Mais le scandale a peut-être une autre origine: cette France qui n'est pas gênée par l'Occupation allemande, elle a existé, et massivement, surtout dans les milieux de la bourgeoisie. Ce qui choque, c'est que la réalité ait pu être celle-là, que nous ne voulons pas regarder en face, que nous préférons refouler. Nous avons l'habitude d'années "noires" entre 1940-1944, et nous découvrons une vie en couleurs, parfois chamarrée. L'insupportable, c'est cette vérité. Nous voudrions garder l'image d'un "Paris martyrisé", celui qu'évoquait De Gaulle à la Libération. Un Paris joyeux, ça ne passe pas, et c'est pourtant la réalité, même si ça n'est pas toute la réalité. Cette polémique me fait penser à celle qui avait suivi la sortie du film "Le chagrin et la pitié". Moins de 40 ans après, la France a toujours mal à son récent passé.


Bonne soirée.

6 Comments:

  • les gueules cassés de 14-18 avaient été choqué en rentrant du front de constater que pendant qu'eux étaient dans les tranchées,
    la vie civile continuait comme si de rien n'était.
    D'ailleurs pas besoin de remonter autant dans le temps,
    l'écart entre ceux qui vivent aujourd'hui aux EU et les soldats au en Irak n'est il pas lui aussi flagrant.

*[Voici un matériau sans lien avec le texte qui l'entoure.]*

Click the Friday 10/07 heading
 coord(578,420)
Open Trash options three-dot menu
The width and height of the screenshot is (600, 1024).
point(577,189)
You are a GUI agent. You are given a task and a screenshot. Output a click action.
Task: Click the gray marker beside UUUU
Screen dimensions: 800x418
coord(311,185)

    cela pose la question du partage de la souffrance.

    By Blogger Unknown, at 7:36 PM  

  • Je ne sais pas si la souffrance doit être partagée, je crois plutôt qu'elle doit être assumée par ceux qui en sont les responsables. Car on tombe vite dans l'expiation des souffrances, à travers un discours doloriste et pétainiste.

    By Blogger Emmanuel Mousset, at 10:31 AM  

  • pour apporter une pierre de plus au débat,
    je vous conseille l'entretien que le psychiatre neuburger a accordé à Madame Figaro sur son dernier livre "l'art de culpabiliser"
    La these qu'il défend est qu'aujourd'hui, la culpabilité est partout.
    Chacun s'empresse de repasser la culpabilité à quelqu'un d'autre, et en se refilant ainsi la patate chaude, la culpabilité n'est jamais vraiment évacuée.

    Alors qu'il suffirait d'inventer des compromis, d'etre tolérant, de conserver un sens du relatif et de l'autodérision pour sortir du jeu de la culpabilisation.

    By Blogger Unknown, at 11:30 AM  

  • Je suis entièrement d'accord avec le dernier commentaire de l'ours. Etonnant, non? aurait dit Pierre Desproges.

    Culpabilisation et repentance, comment ces sentiments judéo-chrétiens peuvent-ils être en vogue dans la société soixante-huitarde qui est la nôtre? J'ai le sentiment que les gens passent aujourd'hui leur temps à s'excuser à propos de n'importe quoi.

    Personnellement, je ne m'excuse jamais de rien et je n'excuse personne. Les paroles et les actes sont faits pour être assumés, pas pour être regrettés.

    By Blogger Emmanuel Mousset, at 12:28 PM  

  • en effet EM ne s'excuse jamais de rien: comme le pape il est infaillible;cherchez bien dans ses billets: pas une seule fois il n'avoue ( ce verbe ne faisant pas partie de son vocabulaire) qu'il a pu sinon se tromper tout au moins douter;en fait s'il doute ce n'est pas de lui mais des autres

    By Anonymous Anonyme, at 4:10 PM  

  • De certains autres, oui, je doute beaucoup. De moi, ça m'arrive, parfois, quelques billets l'attestent. Relisez-les avec profit.